The Macomb county officials had every reason to believe that Illinois would not consent to extradition before trying the defendants on the armed robbery charge. While they might have begun formal extradition proceedings at an earlier date, neither their failure to do so nor the few additional weeks' delay due to the assistant prosecutor's unfamiliarity with extradition procedures alters our impression upon the whole record that the prosecutor acted with reasonable diligence and in good faith, albeit unsuccessfully, in attempting to obtain custody of the defendants in the late spring and summer of 1966.
This case is distinguishable from the cases decided in other jurisdictions which have been brought to our attention. In most of these cases the record showed total inaction by the prosecution although the defendants had already commenced serving the sentence imposed by the detaining State. In Smith v. Hooey, supra, for 6 years the state of Texas made *686 no effort to bring the accused person to trial other than to send one letter to the detaining authorities. In Pitts v. North Carolina (CA 4, 1968), 395 F2d 182, the State failed for 15 years to take even the "slightest step" to procure a temporary release and a prompt hearing for the accused person. In People v. Winfrey (1967), 20 NY2d 138 (281 NYS2d 823, 228 NE2d 808), no effort was made for 4-1/2 years to obtain the accused person's presence in New York; pertinent is the following observation of the New York Court of Appeals (p 142): "there is no contention that if such a request [to a sister state] is made and rejected a delay in bringing the prisoner to trial in New York occasioned by his foreign imprisonment would be unreasonable. The point is that in this case no effort of any kind was made." In People v. Bryarly (1961), 23 Ill 2d 313 (178 NE2d 326), the prosecution had announced its intention to abandon the case after a co-defendant had been acquitted; for nearly five years there was no effort to initiate extradition proceedings. Similarly, see United States v. Reed (DC, 1968), 285 F Supp 738. Cf. State v. Johnson (1967), 13 Ohio Misc 79 (231 NE2d 353).

**MATERIAL SHOWN:**

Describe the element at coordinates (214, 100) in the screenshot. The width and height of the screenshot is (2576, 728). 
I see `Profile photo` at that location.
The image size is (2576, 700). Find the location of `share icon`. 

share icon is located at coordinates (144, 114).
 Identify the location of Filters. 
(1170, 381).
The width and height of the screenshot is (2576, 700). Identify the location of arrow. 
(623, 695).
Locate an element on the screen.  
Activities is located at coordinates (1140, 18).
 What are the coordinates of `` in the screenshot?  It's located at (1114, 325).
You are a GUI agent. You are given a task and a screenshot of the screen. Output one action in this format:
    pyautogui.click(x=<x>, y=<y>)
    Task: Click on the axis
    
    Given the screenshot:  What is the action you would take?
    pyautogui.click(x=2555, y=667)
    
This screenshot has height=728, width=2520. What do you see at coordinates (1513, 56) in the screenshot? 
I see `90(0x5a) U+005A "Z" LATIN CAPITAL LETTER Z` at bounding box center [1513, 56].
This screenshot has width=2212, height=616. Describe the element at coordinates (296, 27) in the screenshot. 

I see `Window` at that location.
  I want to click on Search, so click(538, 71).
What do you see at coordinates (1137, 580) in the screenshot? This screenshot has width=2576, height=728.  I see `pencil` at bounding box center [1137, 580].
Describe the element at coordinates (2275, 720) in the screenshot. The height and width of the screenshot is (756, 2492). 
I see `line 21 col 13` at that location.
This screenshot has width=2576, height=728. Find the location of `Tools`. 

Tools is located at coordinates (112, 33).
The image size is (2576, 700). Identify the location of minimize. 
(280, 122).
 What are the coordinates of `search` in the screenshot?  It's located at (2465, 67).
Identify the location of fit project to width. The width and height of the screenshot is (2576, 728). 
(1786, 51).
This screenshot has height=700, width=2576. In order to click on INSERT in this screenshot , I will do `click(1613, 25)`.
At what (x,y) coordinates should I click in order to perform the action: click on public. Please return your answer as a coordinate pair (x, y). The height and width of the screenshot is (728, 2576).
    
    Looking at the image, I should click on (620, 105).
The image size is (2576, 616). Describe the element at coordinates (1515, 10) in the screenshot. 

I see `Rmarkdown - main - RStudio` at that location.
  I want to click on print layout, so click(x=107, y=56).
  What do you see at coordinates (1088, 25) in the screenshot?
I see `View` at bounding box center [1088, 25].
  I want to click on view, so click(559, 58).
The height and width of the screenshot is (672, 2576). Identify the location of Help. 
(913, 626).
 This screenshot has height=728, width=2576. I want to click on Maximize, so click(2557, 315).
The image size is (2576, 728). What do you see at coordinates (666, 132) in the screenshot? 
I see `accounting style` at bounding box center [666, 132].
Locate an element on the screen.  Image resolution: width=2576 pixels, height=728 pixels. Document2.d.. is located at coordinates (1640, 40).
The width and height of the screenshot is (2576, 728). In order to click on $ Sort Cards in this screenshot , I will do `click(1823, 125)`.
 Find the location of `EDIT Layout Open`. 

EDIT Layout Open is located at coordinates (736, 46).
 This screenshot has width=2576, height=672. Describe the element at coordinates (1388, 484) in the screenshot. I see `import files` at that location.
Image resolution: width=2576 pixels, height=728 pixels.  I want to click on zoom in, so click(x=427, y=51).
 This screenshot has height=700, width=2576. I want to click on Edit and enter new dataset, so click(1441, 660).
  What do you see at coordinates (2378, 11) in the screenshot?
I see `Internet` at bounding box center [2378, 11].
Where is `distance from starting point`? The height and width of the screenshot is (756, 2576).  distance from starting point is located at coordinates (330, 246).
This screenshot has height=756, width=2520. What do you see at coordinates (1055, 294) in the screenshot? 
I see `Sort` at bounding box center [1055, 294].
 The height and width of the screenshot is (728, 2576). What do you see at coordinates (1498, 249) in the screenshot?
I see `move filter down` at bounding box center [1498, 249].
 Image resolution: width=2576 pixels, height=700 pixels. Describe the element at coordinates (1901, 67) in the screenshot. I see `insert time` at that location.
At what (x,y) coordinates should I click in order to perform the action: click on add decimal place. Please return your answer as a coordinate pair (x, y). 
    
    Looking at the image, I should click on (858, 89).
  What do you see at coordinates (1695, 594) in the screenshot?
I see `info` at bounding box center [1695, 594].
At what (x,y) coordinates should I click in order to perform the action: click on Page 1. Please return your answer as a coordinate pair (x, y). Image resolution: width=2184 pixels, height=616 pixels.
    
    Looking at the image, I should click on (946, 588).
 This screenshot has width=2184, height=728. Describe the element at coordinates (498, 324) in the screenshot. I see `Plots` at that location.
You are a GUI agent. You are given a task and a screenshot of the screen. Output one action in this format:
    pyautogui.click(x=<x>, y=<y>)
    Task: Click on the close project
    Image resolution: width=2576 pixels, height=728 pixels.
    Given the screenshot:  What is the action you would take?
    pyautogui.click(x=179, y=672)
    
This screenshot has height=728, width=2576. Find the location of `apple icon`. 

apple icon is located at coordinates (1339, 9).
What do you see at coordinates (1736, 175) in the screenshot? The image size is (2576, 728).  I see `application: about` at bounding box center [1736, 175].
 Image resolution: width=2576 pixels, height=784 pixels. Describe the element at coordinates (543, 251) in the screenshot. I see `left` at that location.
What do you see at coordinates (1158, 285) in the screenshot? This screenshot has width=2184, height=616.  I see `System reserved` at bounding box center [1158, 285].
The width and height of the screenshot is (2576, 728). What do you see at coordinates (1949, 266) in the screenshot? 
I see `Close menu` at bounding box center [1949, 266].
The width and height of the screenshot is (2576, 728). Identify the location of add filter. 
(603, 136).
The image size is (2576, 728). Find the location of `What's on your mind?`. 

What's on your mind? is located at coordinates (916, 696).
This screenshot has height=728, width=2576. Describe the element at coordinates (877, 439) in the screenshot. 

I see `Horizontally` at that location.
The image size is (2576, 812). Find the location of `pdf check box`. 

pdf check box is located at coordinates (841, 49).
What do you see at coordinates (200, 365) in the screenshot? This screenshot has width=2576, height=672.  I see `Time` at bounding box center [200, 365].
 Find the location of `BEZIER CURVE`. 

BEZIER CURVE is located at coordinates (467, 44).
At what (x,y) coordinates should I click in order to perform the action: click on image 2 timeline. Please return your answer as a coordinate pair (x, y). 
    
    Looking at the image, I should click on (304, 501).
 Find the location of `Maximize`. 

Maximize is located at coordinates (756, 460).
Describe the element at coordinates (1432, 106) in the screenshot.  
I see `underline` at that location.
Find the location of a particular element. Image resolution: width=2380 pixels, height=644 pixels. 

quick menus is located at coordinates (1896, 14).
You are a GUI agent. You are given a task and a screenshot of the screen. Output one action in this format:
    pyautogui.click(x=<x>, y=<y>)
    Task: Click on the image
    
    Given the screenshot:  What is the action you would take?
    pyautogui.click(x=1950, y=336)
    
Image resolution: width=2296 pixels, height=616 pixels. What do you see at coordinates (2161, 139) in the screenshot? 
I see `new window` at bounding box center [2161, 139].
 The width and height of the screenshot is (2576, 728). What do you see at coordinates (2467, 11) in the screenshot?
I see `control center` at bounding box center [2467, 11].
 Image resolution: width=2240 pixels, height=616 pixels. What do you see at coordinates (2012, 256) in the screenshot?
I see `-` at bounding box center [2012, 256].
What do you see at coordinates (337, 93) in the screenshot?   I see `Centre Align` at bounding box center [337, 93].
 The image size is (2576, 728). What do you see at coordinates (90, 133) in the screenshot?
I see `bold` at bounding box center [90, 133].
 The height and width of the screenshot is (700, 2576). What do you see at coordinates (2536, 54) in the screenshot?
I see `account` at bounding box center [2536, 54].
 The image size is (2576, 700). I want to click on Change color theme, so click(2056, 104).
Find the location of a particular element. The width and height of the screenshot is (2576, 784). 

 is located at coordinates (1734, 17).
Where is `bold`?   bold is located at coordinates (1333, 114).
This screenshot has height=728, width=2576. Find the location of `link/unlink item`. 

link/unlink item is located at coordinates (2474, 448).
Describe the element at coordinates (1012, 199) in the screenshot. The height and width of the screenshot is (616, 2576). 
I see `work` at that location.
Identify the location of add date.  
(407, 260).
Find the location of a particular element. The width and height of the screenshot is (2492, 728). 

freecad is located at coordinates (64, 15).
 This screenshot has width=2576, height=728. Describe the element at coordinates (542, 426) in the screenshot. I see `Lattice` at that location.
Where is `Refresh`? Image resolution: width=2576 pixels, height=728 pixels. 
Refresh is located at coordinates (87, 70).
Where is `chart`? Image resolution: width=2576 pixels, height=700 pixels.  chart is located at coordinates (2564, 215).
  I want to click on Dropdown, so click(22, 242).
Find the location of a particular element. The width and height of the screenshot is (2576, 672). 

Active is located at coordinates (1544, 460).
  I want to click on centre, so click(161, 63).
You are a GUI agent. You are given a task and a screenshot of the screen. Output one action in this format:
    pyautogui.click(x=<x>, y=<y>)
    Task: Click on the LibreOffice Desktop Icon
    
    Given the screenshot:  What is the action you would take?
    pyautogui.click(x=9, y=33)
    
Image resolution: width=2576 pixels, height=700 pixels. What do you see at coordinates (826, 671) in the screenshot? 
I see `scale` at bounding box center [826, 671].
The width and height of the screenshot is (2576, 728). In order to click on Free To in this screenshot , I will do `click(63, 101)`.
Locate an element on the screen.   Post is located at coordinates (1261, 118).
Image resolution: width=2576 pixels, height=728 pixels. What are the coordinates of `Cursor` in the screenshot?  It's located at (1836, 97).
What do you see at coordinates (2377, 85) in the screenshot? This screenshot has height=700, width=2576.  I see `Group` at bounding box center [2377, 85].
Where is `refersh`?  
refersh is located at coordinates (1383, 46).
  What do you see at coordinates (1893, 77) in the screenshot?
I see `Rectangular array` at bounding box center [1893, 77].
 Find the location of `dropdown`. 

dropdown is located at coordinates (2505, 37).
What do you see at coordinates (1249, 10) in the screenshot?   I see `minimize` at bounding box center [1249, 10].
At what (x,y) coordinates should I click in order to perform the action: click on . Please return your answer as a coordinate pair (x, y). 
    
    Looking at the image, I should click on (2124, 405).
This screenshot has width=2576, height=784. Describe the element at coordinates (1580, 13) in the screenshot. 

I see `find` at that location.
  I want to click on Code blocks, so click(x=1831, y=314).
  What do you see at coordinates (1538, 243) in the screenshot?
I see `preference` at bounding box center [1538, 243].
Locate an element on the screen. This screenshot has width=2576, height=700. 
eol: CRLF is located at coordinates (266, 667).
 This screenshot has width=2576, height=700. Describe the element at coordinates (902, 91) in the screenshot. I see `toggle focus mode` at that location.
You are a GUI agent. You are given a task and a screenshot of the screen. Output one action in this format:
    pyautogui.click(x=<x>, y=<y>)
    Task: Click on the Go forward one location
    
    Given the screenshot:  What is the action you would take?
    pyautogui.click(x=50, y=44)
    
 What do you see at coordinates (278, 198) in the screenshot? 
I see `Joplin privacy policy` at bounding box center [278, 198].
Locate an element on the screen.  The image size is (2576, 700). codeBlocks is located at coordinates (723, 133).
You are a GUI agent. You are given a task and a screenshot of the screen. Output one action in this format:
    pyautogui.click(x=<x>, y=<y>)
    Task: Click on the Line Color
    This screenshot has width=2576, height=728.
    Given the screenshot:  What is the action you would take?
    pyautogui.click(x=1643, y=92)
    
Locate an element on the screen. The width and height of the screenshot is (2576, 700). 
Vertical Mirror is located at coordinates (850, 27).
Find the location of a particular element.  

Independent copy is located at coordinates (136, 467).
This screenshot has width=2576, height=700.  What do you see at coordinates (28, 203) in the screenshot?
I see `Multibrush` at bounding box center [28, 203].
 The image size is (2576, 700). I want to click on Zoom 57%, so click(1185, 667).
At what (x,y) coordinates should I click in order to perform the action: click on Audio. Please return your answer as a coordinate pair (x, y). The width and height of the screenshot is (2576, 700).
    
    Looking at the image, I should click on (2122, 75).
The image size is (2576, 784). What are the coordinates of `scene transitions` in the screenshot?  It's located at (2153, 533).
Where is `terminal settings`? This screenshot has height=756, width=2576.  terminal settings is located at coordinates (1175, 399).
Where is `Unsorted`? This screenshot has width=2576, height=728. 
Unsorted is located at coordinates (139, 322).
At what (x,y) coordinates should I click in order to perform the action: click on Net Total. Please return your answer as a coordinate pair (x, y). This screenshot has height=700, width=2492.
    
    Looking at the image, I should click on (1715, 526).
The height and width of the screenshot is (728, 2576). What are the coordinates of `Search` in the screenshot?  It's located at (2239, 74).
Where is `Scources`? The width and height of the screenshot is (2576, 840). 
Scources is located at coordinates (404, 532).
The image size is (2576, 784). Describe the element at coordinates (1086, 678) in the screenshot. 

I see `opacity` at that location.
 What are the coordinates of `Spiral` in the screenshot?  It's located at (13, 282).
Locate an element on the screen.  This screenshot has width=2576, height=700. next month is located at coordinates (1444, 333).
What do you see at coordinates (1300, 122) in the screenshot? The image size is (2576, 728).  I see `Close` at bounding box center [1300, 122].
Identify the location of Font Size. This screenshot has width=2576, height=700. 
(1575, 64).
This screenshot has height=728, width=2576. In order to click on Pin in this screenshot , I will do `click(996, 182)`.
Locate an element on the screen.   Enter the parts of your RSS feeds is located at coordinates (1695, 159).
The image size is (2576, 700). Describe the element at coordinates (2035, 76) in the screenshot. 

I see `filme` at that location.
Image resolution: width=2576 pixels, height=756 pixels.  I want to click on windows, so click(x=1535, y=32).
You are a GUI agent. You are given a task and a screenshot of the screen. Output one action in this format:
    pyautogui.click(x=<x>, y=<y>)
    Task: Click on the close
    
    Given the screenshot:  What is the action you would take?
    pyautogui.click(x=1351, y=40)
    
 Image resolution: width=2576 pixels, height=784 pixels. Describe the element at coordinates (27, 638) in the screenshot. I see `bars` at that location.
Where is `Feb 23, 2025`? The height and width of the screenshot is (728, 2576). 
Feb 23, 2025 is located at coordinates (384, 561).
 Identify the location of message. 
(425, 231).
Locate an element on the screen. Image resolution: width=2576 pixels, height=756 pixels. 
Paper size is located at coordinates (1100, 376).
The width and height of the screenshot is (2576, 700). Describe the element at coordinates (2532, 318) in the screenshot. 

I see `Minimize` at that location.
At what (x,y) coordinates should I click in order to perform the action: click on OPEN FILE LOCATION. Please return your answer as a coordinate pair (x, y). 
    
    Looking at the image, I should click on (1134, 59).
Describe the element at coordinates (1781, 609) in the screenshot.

**EXERCISE TASK:**
Name every case that the extradition ruling above cites by name.

**WRITTEN ANSWER:**
Smith v. Hooey
Pitts v. North Carolina
People v. Winfrey
People v. Bryarly
United States v. Reed
State v. Johnson